**Exercise instructions**
Nothing in the data should be altered when it is repeated in full.

# # # # #

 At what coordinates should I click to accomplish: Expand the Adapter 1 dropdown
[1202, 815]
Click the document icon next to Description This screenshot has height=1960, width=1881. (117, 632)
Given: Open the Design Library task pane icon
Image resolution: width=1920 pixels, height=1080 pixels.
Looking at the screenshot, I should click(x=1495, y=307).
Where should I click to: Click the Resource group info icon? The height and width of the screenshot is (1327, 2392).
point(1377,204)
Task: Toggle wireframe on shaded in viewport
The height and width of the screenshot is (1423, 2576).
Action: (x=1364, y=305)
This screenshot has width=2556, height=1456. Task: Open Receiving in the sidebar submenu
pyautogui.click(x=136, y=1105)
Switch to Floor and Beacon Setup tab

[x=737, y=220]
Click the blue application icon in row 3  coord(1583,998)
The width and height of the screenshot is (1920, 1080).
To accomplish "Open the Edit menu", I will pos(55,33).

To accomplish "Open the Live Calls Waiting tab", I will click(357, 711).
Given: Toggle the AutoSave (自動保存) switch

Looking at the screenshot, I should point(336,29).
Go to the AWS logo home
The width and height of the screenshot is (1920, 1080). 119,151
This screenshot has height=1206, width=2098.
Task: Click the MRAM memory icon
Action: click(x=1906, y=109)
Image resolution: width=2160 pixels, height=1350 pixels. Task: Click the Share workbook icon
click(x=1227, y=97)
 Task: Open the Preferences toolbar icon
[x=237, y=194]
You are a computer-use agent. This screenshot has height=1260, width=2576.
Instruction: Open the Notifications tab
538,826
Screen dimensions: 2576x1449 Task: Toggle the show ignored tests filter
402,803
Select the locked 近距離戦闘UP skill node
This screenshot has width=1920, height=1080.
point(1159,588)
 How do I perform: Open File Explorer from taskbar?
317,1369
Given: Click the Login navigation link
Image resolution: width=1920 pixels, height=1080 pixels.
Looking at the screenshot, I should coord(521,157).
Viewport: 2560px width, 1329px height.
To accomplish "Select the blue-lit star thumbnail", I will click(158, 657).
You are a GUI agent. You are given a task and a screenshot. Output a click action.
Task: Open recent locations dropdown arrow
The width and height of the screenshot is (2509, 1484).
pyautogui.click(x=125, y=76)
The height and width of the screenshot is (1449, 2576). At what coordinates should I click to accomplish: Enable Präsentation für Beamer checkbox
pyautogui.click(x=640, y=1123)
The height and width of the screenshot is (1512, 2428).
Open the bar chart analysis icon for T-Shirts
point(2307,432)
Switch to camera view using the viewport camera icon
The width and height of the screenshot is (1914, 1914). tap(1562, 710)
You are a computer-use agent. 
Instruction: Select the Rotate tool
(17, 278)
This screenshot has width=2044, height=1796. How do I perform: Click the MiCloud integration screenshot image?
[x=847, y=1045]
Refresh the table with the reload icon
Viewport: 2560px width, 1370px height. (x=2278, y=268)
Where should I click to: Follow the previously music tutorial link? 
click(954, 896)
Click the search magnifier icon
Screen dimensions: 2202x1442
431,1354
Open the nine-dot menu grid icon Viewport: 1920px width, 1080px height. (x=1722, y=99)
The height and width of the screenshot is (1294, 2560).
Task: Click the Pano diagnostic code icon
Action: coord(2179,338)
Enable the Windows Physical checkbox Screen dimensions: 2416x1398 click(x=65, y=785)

# # # # #

**Solution to this task**
 At what coordinates should I click to accomplish: Expand the Adapter 1 dropdown
[1202, 815]
Click the document icon next to Description This screenshot has height=1960, width=1881. (117, 632)
Given: Open the Design Library task pane icon
Image resolution: width=1920 pixels, height=1080 pixels.
Looking at the screenshot, I should click(x=1495, y=307).
Where should I click to: Click the Resource group info icon? The height and width of the screenshot is (1327, 2392).
point(1377,204)
Task: Toggle wireframe on shaded in viewport
The height and width of the screenshot is (1423, 2576).
Action: (x=1364, y=305)
This screenshot has width=2556, height=1456. Task: Open Receiving in the sidebar submenu
pyautogui.click(x=136, y=1105)
Switch to Floor and Beacon Setup tab

[x=737, y=220]
Click the blue application icon in row 3  coord(1583,998)
The width and height of the screenshot is (1920, 1080).
To accomplish "Open the Edit menu", I will pos(55,33).

To accomplish "Open the Live Calls Waiting tab", I will click(357, 711).
Given: Toggle the AutoSave (自動保存) switch

Looking at the screenshot, I should point(336,29).
Go to the AWS logo home
The width and height of the screenshot is (1920, 1080). 119,151
This screenshot has height=1206, width=2098.
Task: Click the MRAM memory icon
Action: click(x=1906, y=109)
Image resolution: width=2160 pixels, height=1350 pixels. Task: Click the Share workbook icon
click(x=1227, y=97)
 Task: Open the Preferences toolbar icon
[x=237, y=194]
You are a computer-use agent. This screenshot has height=1260, width=2576.
Instruction: Open the Notifications tab
538,826
Screen dimensions: 2576x1449 Task: Toggle the show ignored tests filter
402,803
Select the locked 近距離戦闘UP skill node
This screenshot has width=1920, height=1080.
point(1159,588)
 How do I perform: Open File Explorer from taskbar?
317,1369
Given: Click the Login navigation link
Image resolution: width=1920 pixels, height=1080 pixels.
Looking at the screenshot, I should coord(521,157).
Viewport: 2560px width, 1329px height.
To accomplish "Select the blue-lit star thumbnail", I will click(158, 657).
You are a GUI agent. You are given a task and a screenshot. Output a click action.
Task: Open recent locations dropdown arrow
The width and height of the screenshot is (2509, 1484).
pyautogui.click(x=125, y=76)
The height and width of the screenshot is (1449, 2576). At what coordinates should I click to accomplish: Enable Präsentation für Beamer checkbox
pyautogui.click(x=640, y=1123)
The height and width of the screenshot is (1512, 2428).
Open the bar chart analysis icon for T-Shirts
point(2307,432)
Switch to camera view using the viewport camera icon
The width and height of the screenshot is (1914, 1914). tap(1562, 710)
You are a computer-use agent. 
Instruction: Select the Rotate tool
(17, 278)
This screenshot has width=2044, height=1796. How do I perform: Click the MiCloud integration screenshot image?
[x=847, y=1045]
Refresh the table with the reload icon
Viewport: 2560px width, 1370px height. (x=2278, y=268)
Where should I click to: Follow the previously music tutorial link? 
click(954, 896)
Click the search magnifier icon
Screen dimensions: 2202x1442
431,1354
Open the nine-dot menu grid icon Viewport: 1920px width, 1080px height. (x=1722, y=99)
The height and width of the screenshot is (1294, 2560).
Task: Click the Pano diagnostic code icon
Action: coord(2179,338)
Enable the Windows Physical checkbox Screen dimensions: 2416x1398 click(x=65, y=785)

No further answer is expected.